__REQUIRED WORK__: Could you give the lines again, starting at the one that has "symbols scales icon" and stopping after the one that has "Action: click(326, 506)", with "hotel marker" swapped for "hotel pin" and nothing else changed?

__TASK INPUTS__:
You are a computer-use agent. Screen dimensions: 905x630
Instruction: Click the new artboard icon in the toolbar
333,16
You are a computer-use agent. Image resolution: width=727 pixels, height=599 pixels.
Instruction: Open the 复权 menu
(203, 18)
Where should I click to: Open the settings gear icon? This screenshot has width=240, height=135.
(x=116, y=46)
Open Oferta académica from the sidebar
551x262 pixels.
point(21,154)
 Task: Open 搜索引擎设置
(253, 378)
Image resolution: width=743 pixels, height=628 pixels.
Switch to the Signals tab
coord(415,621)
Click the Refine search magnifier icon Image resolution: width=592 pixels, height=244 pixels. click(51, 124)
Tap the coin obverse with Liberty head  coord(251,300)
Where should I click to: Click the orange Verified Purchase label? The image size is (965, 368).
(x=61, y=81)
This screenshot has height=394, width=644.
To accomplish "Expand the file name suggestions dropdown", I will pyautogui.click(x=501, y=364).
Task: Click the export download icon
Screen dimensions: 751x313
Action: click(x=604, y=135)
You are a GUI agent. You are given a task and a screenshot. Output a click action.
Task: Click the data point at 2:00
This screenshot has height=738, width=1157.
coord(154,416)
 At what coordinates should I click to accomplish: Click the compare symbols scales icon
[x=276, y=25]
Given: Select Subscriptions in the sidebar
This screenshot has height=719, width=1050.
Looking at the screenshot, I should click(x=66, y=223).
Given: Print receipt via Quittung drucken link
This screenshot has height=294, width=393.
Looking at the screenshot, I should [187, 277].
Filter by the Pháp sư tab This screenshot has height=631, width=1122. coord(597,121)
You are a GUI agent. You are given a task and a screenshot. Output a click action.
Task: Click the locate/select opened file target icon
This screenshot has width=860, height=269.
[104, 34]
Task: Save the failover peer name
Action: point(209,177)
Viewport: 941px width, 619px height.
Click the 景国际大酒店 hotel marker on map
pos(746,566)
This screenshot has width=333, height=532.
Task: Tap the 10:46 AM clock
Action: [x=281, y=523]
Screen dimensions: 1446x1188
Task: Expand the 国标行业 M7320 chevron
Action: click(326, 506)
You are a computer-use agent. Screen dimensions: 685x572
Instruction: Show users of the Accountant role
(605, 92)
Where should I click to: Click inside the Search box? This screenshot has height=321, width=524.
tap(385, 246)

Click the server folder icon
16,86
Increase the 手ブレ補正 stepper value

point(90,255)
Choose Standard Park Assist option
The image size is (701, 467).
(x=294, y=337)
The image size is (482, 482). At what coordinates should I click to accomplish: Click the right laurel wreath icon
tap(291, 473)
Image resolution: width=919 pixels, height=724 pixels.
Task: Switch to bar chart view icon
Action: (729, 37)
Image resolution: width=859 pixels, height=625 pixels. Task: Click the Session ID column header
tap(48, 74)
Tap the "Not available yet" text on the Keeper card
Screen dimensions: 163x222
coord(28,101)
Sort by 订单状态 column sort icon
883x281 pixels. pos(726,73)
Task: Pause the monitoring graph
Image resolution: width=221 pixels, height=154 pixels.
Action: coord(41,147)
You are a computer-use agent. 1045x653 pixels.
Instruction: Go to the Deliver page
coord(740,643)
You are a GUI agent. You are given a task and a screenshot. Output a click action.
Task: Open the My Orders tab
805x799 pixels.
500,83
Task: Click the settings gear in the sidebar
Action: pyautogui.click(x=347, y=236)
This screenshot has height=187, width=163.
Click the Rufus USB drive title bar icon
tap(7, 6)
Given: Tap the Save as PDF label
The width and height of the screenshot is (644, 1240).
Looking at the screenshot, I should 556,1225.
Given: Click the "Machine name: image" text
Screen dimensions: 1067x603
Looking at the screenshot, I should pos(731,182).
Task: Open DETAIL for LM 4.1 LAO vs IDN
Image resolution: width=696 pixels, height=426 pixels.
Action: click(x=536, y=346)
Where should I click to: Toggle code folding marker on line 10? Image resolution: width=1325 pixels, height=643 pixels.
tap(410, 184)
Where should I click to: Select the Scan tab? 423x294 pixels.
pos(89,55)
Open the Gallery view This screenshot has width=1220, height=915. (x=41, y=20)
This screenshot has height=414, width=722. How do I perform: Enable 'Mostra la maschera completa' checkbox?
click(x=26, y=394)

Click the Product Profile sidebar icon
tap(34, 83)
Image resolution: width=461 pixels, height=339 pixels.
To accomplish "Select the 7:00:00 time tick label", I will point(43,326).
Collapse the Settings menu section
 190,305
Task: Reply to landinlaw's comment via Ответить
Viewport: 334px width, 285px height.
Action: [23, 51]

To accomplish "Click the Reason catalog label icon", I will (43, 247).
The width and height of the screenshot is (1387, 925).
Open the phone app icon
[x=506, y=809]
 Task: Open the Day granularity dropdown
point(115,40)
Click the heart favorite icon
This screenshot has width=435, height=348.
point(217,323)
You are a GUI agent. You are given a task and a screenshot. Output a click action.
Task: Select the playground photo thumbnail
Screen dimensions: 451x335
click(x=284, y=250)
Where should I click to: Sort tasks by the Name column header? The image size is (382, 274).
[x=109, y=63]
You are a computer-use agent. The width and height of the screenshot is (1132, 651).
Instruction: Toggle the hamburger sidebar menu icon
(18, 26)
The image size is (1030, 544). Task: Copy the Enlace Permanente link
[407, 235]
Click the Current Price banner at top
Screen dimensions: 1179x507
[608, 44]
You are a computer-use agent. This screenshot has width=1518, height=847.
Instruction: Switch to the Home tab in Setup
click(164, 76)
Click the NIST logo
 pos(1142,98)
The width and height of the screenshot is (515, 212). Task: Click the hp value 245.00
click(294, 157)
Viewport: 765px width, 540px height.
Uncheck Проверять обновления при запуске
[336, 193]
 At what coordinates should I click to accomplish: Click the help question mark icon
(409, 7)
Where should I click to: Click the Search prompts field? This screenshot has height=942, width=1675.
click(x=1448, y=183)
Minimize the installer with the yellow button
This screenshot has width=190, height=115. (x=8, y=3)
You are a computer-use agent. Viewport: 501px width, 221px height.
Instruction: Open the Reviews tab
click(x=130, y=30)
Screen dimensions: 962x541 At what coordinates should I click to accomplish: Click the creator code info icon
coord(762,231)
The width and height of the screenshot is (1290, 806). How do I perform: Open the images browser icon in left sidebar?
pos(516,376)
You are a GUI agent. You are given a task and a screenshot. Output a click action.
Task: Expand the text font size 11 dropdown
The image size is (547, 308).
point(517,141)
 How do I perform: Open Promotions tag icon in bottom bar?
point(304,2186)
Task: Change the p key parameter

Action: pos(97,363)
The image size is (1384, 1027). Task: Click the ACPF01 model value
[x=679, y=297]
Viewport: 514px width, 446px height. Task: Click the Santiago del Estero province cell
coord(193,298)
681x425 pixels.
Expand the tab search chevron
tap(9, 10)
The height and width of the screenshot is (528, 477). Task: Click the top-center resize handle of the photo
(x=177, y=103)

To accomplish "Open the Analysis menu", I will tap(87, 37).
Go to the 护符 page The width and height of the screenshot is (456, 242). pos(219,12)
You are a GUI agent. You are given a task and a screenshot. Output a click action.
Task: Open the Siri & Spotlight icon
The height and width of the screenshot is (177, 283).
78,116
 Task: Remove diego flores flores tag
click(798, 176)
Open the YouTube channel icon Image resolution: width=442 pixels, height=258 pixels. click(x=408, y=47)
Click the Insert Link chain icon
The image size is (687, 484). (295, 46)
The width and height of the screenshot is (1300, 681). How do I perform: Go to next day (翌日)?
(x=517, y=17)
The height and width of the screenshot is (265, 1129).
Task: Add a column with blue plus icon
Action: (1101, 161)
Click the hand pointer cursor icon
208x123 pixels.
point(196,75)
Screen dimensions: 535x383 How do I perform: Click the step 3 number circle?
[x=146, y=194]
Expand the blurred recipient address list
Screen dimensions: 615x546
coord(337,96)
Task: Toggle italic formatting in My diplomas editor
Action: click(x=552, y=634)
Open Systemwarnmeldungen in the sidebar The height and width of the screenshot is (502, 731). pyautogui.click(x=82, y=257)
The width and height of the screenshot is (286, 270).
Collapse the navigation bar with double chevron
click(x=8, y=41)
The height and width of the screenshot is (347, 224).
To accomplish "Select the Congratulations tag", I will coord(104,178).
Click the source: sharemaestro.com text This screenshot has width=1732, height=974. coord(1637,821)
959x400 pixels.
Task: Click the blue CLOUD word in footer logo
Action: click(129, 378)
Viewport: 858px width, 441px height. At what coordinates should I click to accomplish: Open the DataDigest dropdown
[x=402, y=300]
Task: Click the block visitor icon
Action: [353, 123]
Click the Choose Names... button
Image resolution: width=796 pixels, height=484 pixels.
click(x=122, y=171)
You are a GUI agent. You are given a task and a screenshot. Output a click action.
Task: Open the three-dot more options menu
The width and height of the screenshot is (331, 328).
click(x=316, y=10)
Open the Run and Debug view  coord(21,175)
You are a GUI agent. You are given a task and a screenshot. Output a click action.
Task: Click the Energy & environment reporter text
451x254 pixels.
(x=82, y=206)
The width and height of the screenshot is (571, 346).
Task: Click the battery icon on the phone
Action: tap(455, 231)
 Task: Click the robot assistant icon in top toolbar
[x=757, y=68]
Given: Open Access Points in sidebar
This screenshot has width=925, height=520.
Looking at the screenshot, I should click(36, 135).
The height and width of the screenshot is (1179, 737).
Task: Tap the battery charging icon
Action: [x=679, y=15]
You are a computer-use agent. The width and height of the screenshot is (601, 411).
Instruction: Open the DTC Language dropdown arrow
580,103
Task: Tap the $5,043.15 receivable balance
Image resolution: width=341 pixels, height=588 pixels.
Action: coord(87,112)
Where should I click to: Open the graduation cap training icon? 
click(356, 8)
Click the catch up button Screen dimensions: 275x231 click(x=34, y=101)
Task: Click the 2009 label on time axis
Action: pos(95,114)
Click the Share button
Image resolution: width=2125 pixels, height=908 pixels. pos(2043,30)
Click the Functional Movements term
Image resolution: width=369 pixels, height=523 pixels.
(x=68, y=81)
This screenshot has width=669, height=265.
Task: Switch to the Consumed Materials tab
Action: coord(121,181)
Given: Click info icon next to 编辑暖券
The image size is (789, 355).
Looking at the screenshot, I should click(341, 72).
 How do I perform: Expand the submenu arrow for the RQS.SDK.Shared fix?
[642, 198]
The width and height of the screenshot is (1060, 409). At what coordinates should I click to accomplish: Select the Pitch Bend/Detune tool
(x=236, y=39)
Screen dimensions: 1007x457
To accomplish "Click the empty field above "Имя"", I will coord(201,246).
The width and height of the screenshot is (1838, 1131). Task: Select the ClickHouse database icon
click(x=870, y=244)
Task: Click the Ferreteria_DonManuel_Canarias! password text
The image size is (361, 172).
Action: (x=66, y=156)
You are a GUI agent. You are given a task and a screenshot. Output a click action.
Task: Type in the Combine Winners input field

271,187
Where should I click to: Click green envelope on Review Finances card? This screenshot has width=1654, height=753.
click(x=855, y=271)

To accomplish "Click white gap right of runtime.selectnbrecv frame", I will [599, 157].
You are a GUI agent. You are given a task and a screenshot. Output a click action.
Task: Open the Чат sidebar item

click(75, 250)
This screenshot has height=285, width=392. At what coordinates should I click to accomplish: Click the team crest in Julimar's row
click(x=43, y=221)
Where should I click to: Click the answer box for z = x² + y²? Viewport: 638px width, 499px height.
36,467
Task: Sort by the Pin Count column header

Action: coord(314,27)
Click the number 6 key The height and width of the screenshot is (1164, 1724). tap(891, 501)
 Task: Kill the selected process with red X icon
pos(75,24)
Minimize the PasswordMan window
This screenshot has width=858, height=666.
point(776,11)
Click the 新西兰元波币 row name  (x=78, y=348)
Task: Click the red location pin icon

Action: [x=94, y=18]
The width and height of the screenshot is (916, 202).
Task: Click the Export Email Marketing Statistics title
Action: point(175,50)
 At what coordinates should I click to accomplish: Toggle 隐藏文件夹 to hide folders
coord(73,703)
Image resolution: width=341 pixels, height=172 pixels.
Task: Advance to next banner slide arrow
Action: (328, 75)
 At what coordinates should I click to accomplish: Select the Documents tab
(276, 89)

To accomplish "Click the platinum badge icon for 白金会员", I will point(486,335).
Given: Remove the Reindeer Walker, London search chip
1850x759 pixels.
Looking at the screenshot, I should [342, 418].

__SOLVED PROBLEM__:
 At what coordinates should I click to accomplish: Click the compare symbols scales icon
[x=276, y=25]
Given: Select Subscriptions in the sidebar
This screenshot has height=719, width=1050.
Looking at the screenshot, I should click(x=66, y=223).
Given: Print receipt via Quittung drucken link
This screenshot has height=294, width=393.
Looking at the screenshot, I should [187, 277].
Filter by the Pháp sư tab This screenshot has height=631, width=1122. coord(597,121)
You are a GUI agent. You are given a task and a screenshot. Output a click action.
Task: Click the locate/select opened file target icon
This screenshot has width=860, height=269.
[104, 34]
Task: Save the failover peer name
Action: point(209,177)
Viewport: 941px width, 619px height.
Click the 景国际大酒店 hotel pin on map
pos(746,566)
This screenshot has width=333, height=532.
Task: Tap the 10:46 AM clock
Action: [x=281, y=523]
Screen dimensions: 1446x1188
Task: Expand the 国标行业 M7320 chevron
Action: click(326, 506)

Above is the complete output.